>> START
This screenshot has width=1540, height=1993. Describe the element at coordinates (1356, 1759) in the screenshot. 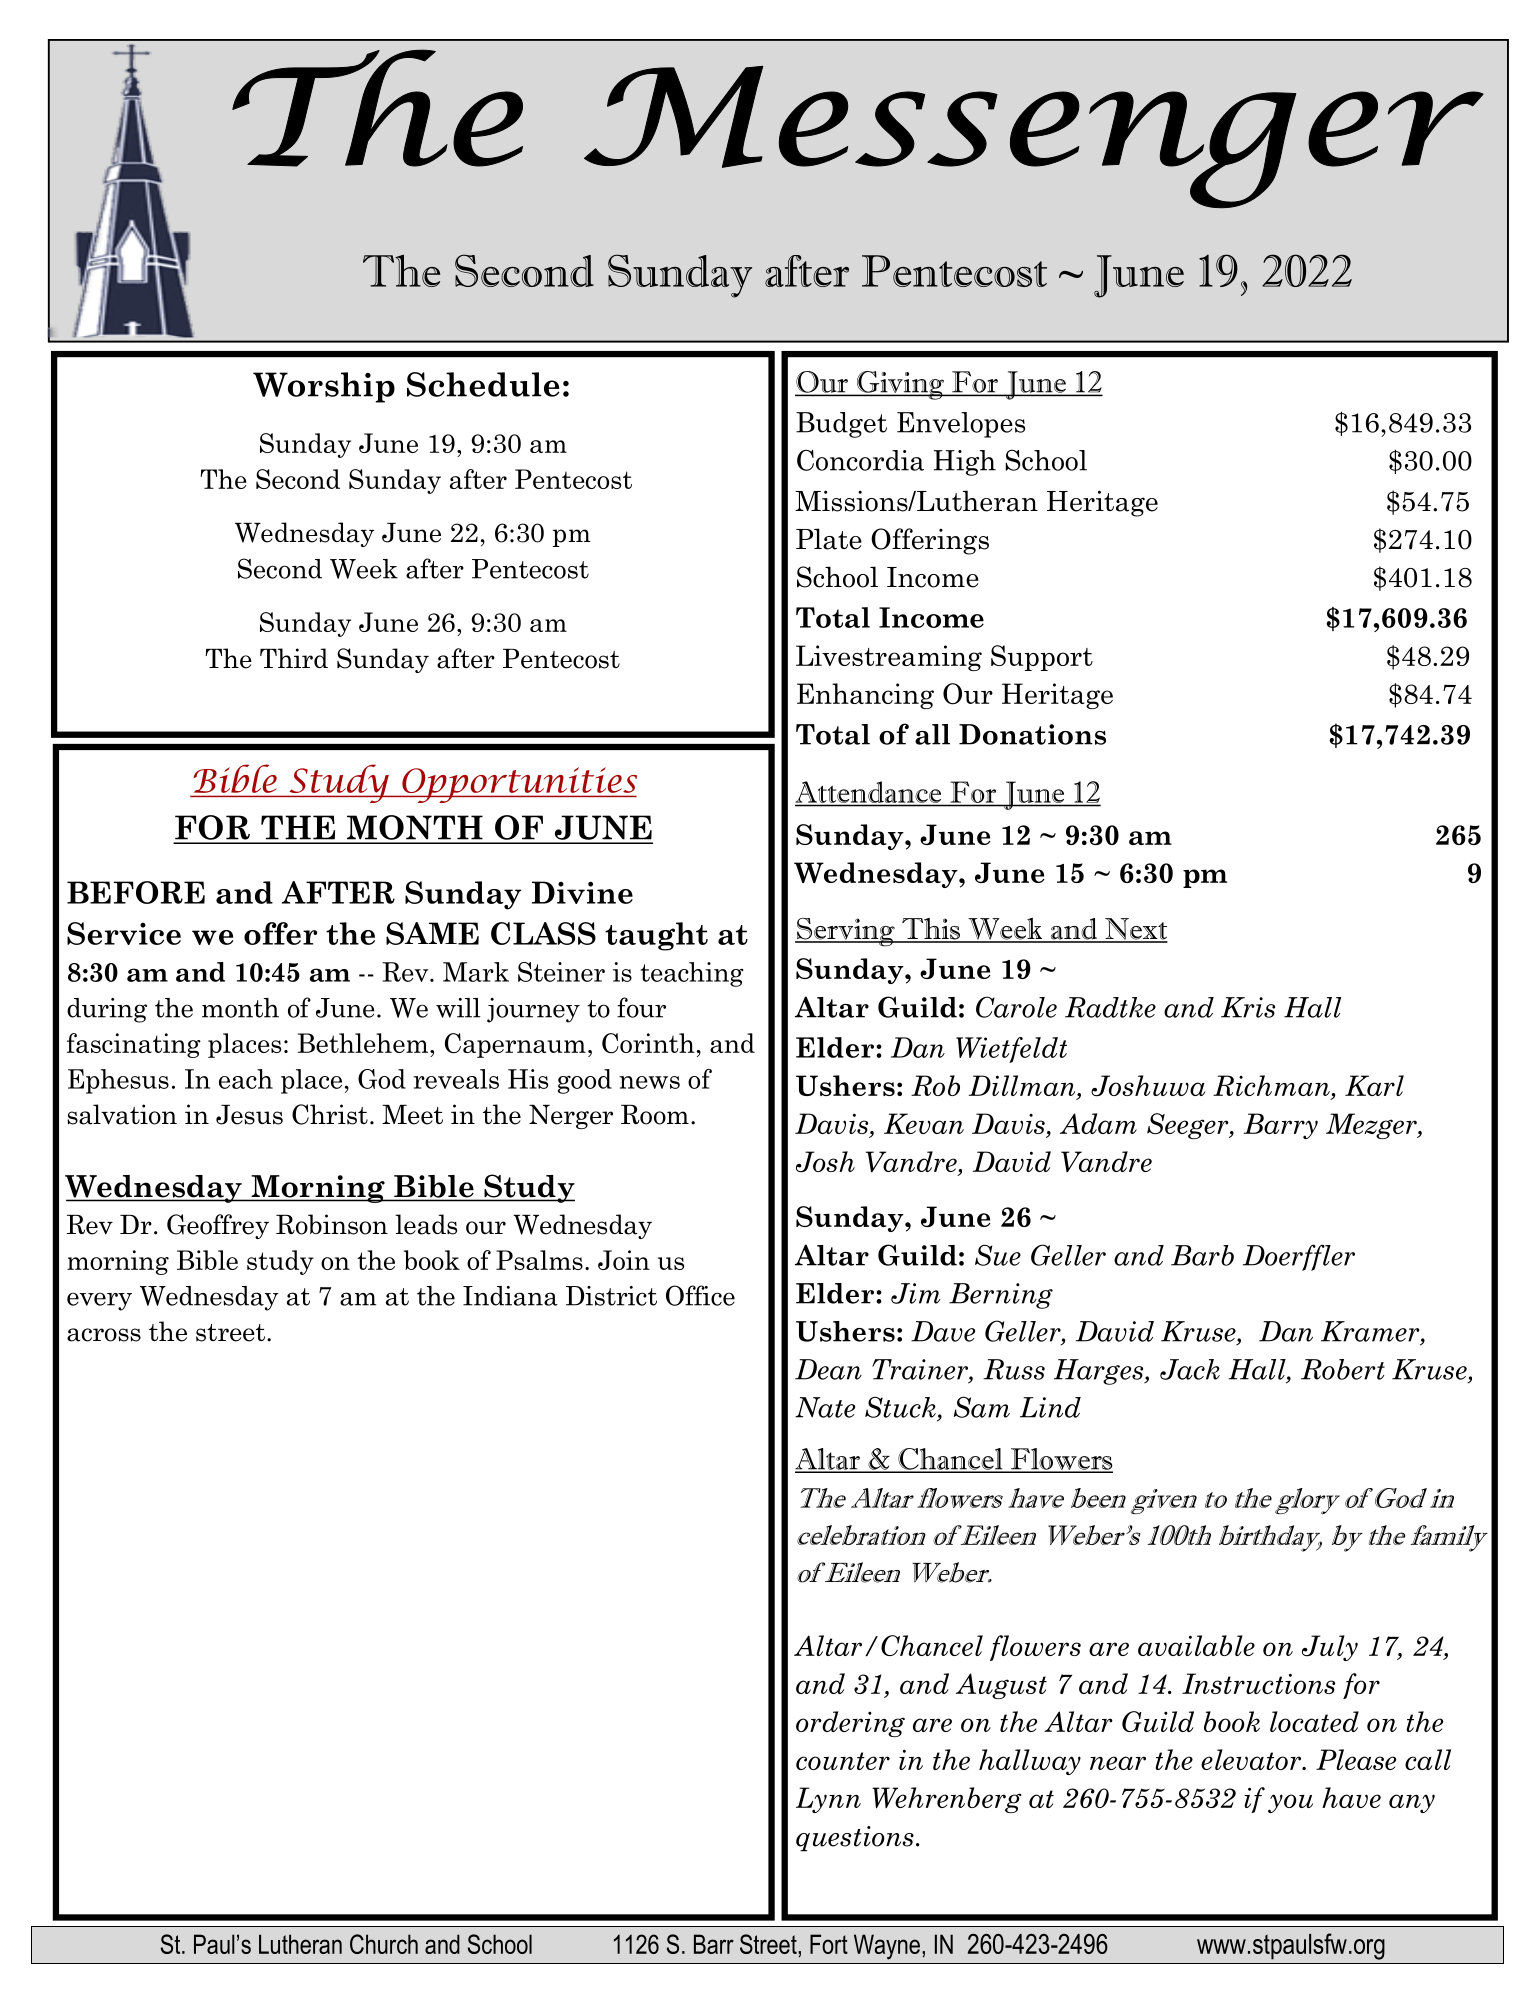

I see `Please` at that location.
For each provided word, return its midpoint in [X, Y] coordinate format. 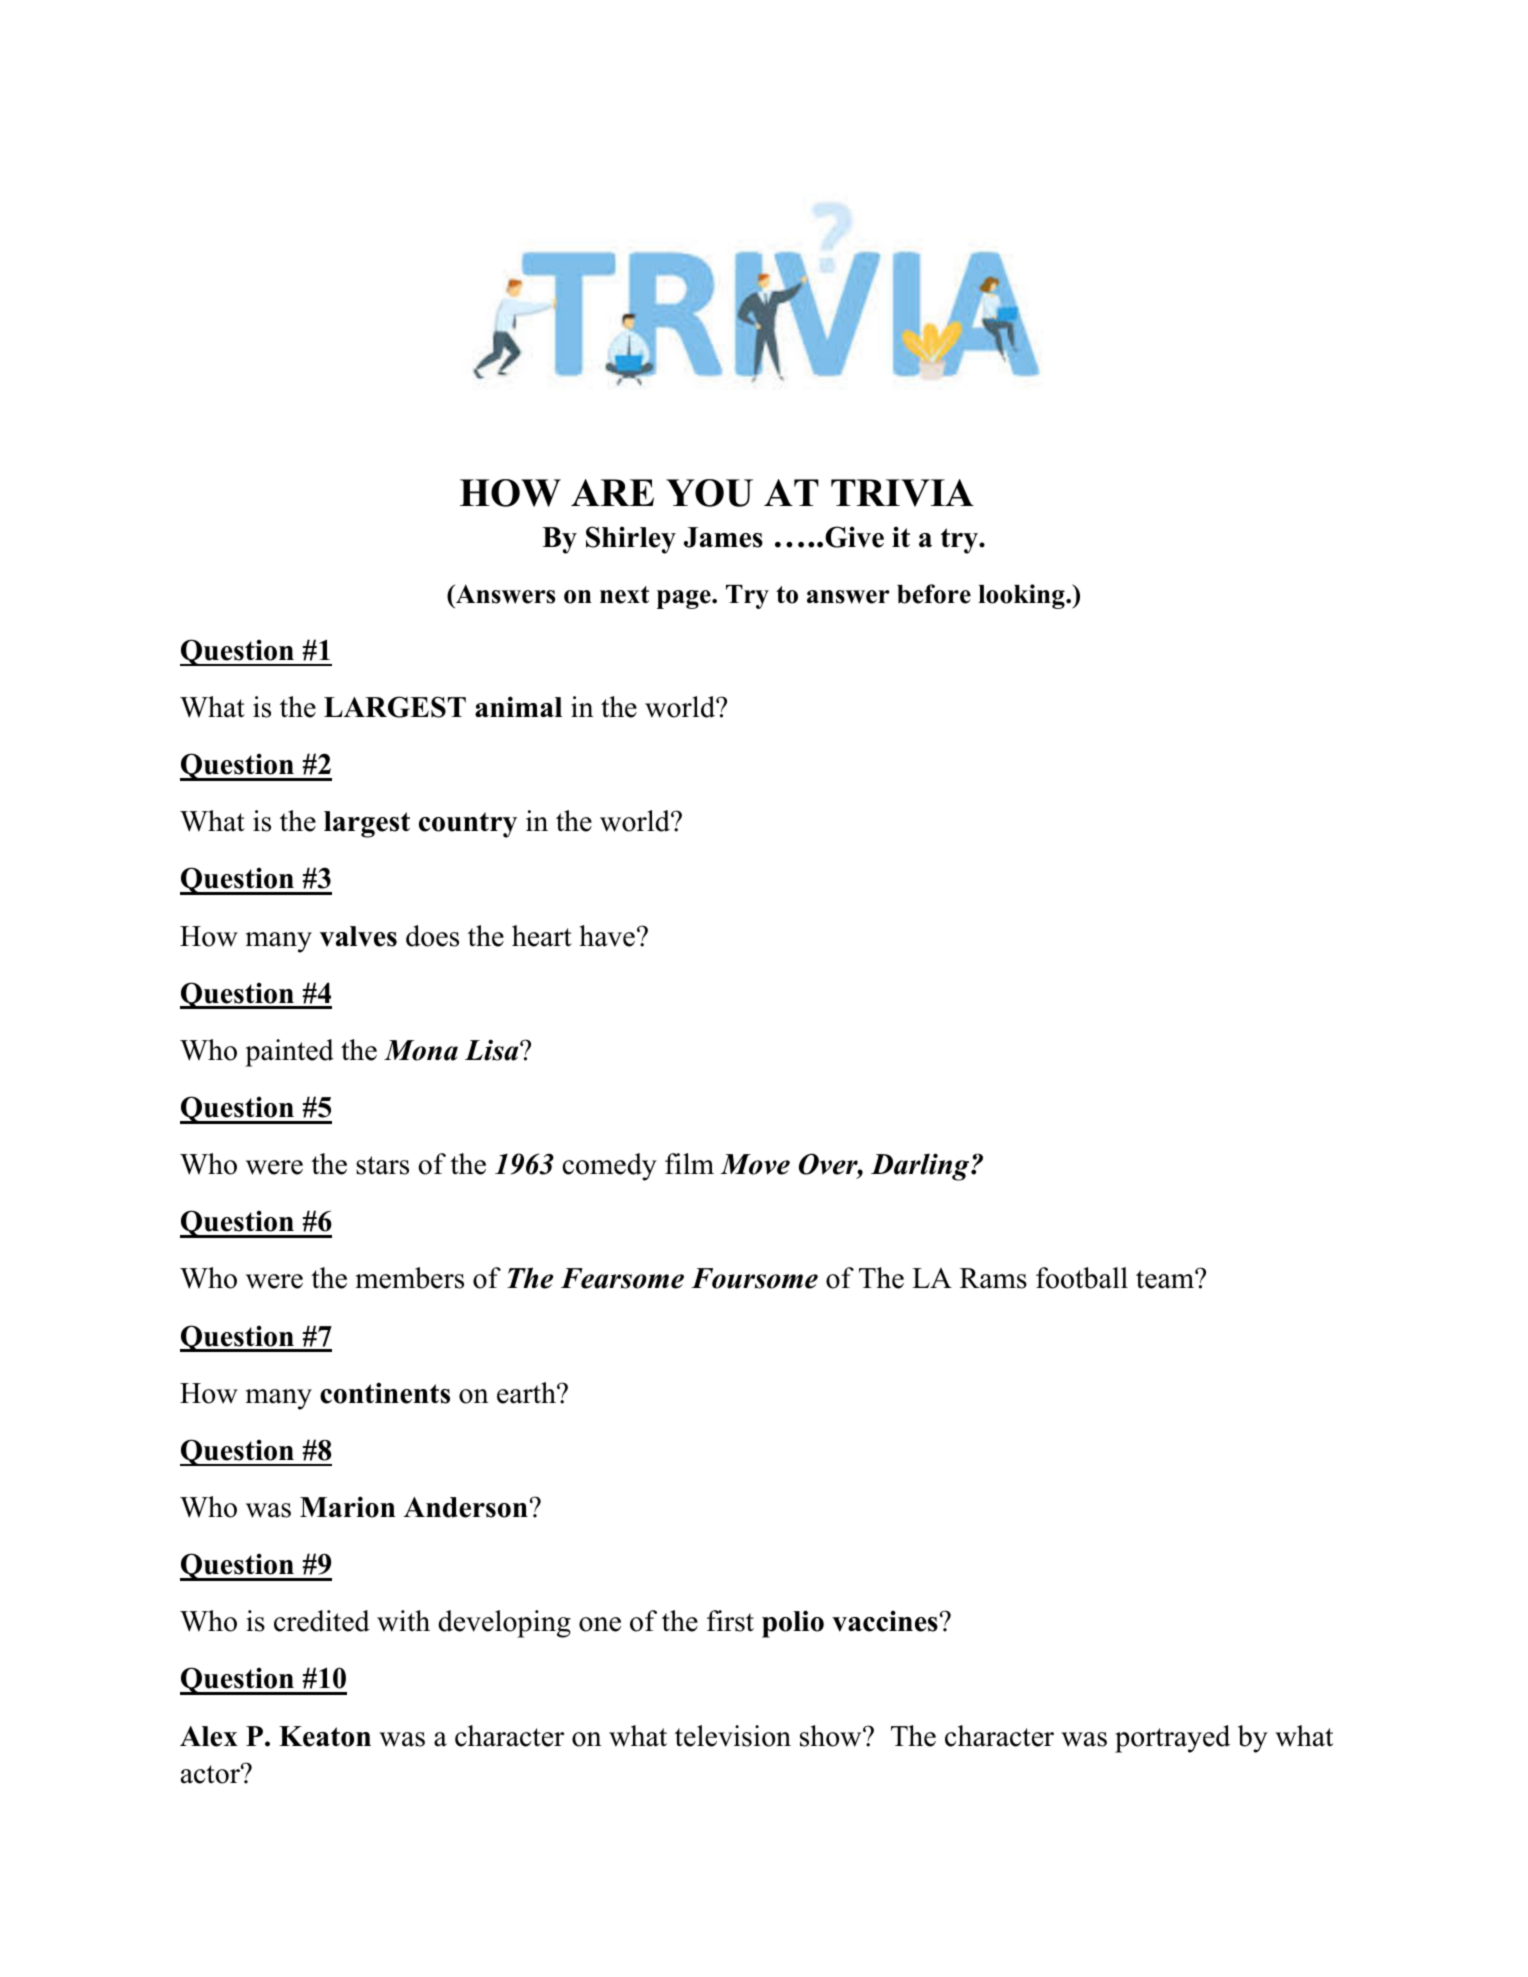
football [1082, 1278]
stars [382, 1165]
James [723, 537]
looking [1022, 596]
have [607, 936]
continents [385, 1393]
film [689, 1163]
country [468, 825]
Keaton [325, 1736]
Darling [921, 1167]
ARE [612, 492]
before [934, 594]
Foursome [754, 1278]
>> END
(What the exercise asks) Rewrite every line of the listing above as a numbered list, skipping blank lines and omitting the pictures.

(Output of the task)
1. This screenshot has width=1540, height=1993. Describe the element at coordinates (1356, 1759) in the screenshot. 
2. I see `Please` at that location.
3. For each provided word, return its midpoint in [X, Y] coordinate format. 
4. football [1082, 1278]
5. stars [382, 1165]
6. James [723, 537]
7. looking [1022, 596]
8. have [607, 936]
9. continents [385, 1393]
10. film [689, 1163]
11. country [468, 825]
12. Keaton [325, 1736]
13. Darling [921, 1167]
14. ARE [612, 492]
15. before [934, 594]
16. Foursome [754, 1278]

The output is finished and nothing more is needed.